Problem description: Output exactly the lines that run from the top of the entries to the line holding "[Kereső mező kibővítése] (563, 37)", including both of those lines.

Data entries

——————

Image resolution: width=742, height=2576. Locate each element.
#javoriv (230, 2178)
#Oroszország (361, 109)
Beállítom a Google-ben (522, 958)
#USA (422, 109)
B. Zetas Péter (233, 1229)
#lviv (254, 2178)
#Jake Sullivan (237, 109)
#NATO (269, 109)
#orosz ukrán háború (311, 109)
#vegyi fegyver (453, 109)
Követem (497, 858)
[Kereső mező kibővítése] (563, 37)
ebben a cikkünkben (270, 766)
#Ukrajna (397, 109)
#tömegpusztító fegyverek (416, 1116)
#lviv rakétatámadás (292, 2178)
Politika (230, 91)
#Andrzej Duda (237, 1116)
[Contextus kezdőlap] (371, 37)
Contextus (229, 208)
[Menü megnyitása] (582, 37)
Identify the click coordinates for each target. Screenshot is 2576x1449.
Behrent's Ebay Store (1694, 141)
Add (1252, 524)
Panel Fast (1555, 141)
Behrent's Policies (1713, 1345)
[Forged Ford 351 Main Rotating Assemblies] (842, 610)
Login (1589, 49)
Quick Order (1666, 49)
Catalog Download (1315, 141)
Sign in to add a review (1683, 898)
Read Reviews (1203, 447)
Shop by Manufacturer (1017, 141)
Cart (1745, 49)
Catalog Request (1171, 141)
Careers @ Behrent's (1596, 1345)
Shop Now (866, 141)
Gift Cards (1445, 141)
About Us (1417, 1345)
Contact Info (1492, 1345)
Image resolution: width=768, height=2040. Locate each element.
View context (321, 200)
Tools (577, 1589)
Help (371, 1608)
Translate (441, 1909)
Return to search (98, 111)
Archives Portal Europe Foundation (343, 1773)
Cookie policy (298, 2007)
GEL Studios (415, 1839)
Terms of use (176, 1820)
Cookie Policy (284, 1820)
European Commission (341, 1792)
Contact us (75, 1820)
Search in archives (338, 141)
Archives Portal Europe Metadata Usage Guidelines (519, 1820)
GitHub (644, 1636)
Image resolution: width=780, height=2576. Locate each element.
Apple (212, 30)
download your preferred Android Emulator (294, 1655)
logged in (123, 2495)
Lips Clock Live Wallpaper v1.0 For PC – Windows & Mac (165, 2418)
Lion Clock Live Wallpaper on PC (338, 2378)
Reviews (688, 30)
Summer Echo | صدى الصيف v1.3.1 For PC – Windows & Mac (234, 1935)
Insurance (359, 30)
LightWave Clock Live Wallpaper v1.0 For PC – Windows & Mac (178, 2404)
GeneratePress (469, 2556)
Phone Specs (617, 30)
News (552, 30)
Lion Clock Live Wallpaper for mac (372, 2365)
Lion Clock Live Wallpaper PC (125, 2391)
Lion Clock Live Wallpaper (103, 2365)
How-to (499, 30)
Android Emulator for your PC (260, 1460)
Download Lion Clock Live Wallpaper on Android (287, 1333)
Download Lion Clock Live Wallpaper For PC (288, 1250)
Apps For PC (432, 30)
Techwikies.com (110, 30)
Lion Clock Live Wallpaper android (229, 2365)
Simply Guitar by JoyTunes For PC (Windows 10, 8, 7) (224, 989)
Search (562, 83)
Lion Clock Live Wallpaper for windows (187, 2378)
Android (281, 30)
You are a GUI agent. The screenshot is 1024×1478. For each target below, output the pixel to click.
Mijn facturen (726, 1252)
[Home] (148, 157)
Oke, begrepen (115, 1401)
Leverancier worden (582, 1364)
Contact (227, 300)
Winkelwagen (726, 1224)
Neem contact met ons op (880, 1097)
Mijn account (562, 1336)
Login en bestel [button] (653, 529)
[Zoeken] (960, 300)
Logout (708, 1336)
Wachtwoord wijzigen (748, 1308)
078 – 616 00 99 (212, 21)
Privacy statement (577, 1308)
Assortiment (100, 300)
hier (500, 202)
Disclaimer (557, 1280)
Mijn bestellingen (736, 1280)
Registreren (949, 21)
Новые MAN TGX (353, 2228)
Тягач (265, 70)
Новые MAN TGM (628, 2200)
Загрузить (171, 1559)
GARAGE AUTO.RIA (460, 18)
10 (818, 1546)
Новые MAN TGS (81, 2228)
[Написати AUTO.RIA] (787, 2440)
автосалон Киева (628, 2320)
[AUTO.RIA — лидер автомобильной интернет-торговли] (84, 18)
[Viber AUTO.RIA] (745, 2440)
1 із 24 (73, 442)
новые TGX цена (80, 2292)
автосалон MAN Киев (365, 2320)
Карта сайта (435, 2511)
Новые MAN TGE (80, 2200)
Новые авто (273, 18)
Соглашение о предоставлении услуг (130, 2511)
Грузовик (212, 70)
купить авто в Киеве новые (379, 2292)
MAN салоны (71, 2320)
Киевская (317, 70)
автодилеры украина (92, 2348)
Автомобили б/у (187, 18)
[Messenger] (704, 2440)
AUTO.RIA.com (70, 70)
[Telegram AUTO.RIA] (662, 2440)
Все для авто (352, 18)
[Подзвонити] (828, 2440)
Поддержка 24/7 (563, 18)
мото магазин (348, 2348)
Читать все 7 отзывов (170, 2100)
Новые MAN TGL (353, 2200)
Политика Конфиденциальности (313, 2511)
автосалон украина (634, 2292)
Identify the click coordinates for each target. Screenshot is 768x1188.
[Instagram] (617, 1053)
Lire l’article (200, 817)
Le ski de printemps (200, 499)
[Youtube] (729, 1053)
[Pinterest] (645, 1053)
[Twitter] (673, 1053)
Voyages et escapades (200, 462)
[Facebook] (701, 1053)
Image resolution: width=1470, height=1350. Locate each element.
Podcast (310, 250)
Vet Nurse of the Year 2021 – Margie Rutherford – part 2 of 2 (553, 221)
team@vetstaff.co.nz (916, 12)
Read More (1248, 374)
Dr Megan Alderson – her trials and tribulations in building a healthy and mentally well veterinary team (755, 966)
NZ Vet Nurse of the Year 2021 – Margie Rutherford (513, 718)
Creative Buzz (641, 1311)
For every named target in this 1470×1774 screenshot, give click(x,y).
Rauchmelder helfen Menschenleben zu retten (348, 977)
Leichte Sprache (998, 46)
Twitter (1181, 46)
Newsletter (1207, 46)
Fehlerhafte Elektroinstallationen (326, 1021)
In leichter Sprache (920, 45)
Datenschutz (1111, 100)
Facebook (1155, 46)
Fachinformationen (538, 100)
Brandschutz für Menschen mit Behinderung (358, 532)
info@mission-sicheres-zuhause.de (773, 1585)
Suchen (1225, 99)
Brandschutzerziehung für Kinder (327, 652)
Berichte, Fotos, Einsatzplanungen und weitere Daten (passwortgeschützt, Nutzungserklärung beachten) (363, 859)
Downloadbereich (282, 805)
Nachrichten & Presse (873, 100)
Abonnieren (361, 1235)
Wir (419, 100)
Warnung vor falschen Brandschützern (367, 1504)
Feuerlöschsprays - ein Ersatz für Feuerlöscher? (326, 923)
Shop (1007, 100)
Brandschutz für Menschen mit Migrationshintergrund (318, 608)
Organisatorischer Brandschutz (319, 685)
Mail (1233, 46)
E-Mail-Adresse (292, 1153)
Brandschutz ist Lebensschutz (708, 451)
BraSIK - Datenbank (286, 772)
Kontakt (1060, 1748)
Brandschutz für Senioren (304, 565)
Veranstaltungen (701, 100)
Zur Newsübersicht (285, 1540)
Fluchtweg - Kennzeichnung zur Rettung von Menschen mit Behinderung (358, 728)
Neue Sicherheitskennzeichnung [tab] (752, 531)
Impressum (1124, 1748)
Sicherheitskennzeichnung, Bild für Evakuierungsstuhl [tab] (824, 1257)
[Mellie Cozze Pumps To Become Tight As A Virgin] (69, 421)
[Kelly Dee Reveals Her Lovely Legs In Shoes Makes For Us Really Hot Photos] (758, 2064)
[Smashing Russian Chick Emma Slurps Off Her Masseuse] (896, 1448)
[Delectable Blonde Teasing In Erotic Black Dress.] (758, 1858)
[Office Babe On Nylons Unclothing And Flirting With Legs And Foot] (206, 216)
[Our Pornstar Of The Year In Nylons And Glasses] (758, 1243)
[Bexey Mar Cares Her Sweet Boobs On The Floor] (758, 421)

——————

Output below:
Image resolution: width=742, height=2576. Locate each element.
#javoriv (230, 2178)
#Oroszország (361, 109)
Beállítom a Google-ben (522, 958)
#USA (422, 109)
B. Zetas Péter (233, 1229)
#lviv (254, 2178)
#Jake Sullivan (237, 109)
#NATO (269, 109)
#orosz ukrán háború (311, 109)
#vegyi fegyver (453, 109)
Követem (497, 858)
[Kereső mező kibővítése] (563, 37)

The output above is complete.